(Given data begins)

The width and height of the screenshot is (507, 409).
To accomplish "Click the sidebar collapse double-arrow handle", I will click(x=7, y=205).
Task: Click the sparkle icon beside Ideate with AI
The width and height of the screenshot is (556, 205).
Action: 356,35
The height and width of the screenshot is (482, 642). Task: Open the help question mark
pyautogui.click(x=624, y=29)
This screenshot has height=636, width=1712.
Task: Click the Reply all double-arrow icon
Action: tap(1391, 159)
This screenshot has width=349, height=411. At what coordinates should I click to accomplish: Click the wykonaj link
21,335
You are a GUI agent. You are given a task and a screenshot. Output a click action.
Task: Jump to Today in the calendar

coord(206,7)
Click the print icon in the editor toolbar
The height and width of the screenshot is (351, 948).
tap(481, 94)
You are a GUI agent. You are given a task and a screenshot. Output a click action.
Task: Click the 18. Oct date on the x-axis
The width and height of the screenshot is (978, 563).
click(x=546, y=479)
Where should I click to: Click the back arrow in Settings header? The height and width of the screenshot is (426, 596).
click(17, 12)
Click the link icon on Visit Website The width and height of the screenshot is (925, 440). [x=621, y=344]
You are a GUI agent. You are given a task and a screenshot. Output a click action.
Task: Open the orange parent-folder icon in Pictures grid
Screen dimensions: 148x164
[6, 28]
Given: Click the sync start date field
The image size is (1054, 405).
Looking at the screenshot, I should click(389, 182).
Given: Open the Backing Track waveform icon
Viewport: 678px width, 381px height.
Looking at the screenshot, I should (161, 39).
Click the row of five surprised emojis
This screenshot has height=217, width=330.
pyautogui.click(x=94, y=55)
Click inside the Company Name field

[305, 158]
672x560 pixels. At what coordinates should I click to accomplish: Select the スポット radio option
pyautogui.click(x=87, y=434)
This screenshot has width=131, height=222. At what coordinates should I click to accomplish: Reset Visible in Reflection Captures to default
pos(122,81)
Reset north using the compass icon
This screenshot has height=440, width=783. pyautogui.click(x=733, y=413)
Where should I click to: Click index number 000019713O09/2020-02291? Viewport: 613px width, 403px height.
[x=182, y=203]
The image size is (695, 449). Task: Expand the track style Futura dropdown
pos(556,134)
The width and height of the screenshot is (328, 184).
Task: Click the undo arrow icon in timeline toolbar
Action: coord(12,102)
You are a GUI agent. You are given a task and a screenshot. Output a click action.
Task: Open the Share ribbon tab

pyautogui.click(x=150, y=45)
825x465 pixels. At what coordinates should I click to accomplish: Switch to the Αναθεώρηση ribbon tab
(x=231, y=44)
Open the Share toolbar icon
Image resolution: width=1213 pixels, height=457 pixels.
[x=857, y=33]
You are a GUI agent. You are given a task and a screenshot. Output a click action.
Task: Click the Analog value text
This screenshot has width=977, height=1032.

(Given data ends)

--- What to produce ---
The answer must be every line from the records above that contains the word "date", copied in full.

--- Your solution ---
Task: Click the 18. Oct date on the x-axis
Given: Click the sync start date field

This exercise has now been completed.